Previous work with agents such as JARO (Pérez-Marín & Caballero, 2013) show the viability of designing agents that dialogue with the students to learn about a certain domain. JARO was friendly and good evaluated in a proof-of-concept experiment with adults. However, in the last decades, advances in natural language dialogue, affective computing, machine learning, virtual environments, and robotics are making possible to design enhanced versions of PCAs with a higher potential impact on education (Johnson & Lester, 2018).

As can be seen in Figura 1, JARO is a static figure. It does not have any possibility of affective interaction, answering the same to all students irrespectively of their emotional state. The need of integrating some kind of affective interaction between the students and the agent was reinforced in the experiments performed with Dr. Roland (Tamayo-Moreno, 2017). Dr. Roland was designed to be used with children from Pre-Primary Education to Primary Education. Children regard PCAs as their friends. Friends have emotions, and learning can be enhanced when emotions are associated (Arroyo et al. 2009).

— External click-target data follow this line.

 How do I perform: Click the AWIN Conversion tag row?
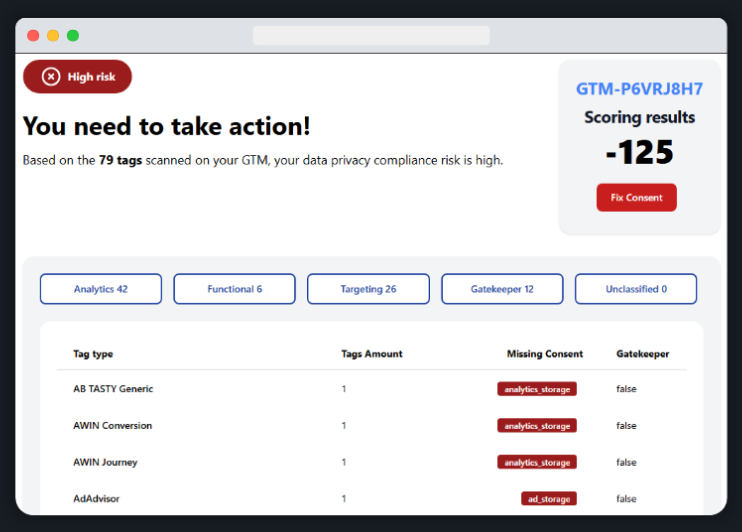[112, 425]
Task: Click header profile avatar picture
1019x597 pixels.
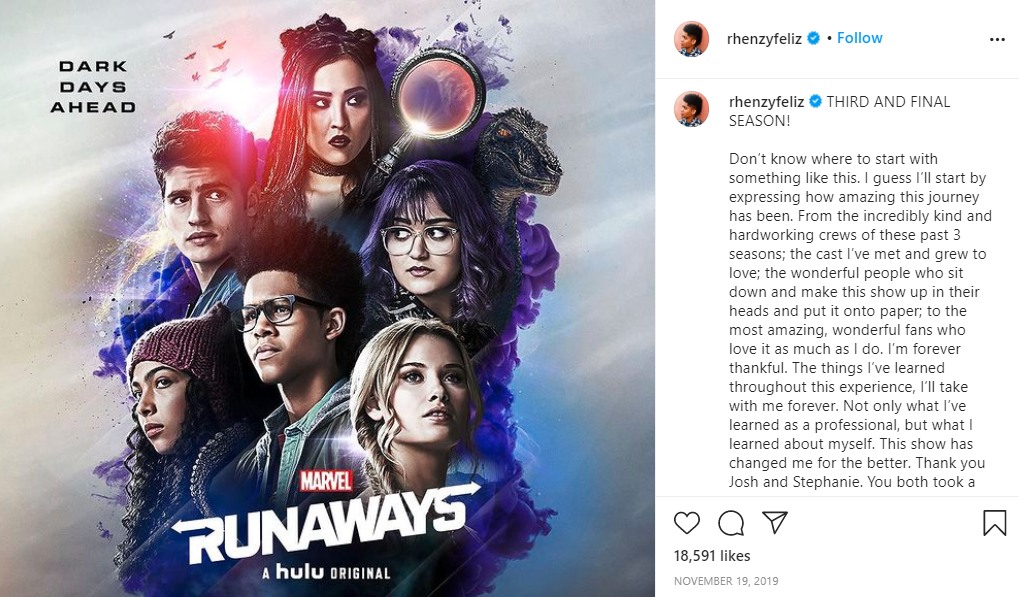Action: coord(691,39)
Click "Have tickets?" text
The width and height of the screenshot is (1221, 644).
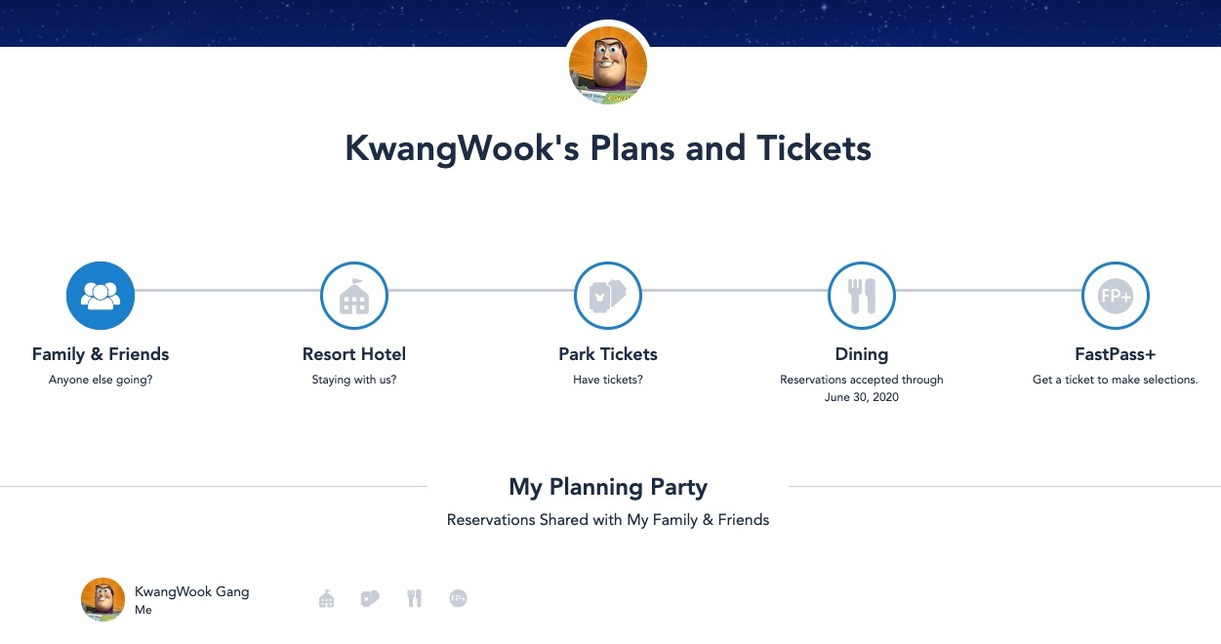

Moreover, it has also been detected an increasing interest in teaching programming to children (Pérez-Marín, Hijón, Bacelo, Pizarro, 2018). Alcody (Morales-Urrutia, Ocaña, Pérez-Marín, Tamayo, 2017) is a PCA designed to be used by children to teach them programming. In a first version, it was as Dr. Roland or JARO and it did not integrate affective interaction. In this paper, it is presented, the next step that is to enhance the agent with animated facial expressions and gestures, and able to manage the students’ emotions in the dialogue with them. In particular, six emotions have been integrated into Alcody: happiness, anger, sadness, fear, surprise, and disgust. A description of how a PCA to teach programming can modify its face and verbal expressions according to the emotion detected in the student is given for any other researcher that would like to incorporate emotions in dialogues between PCAs and students.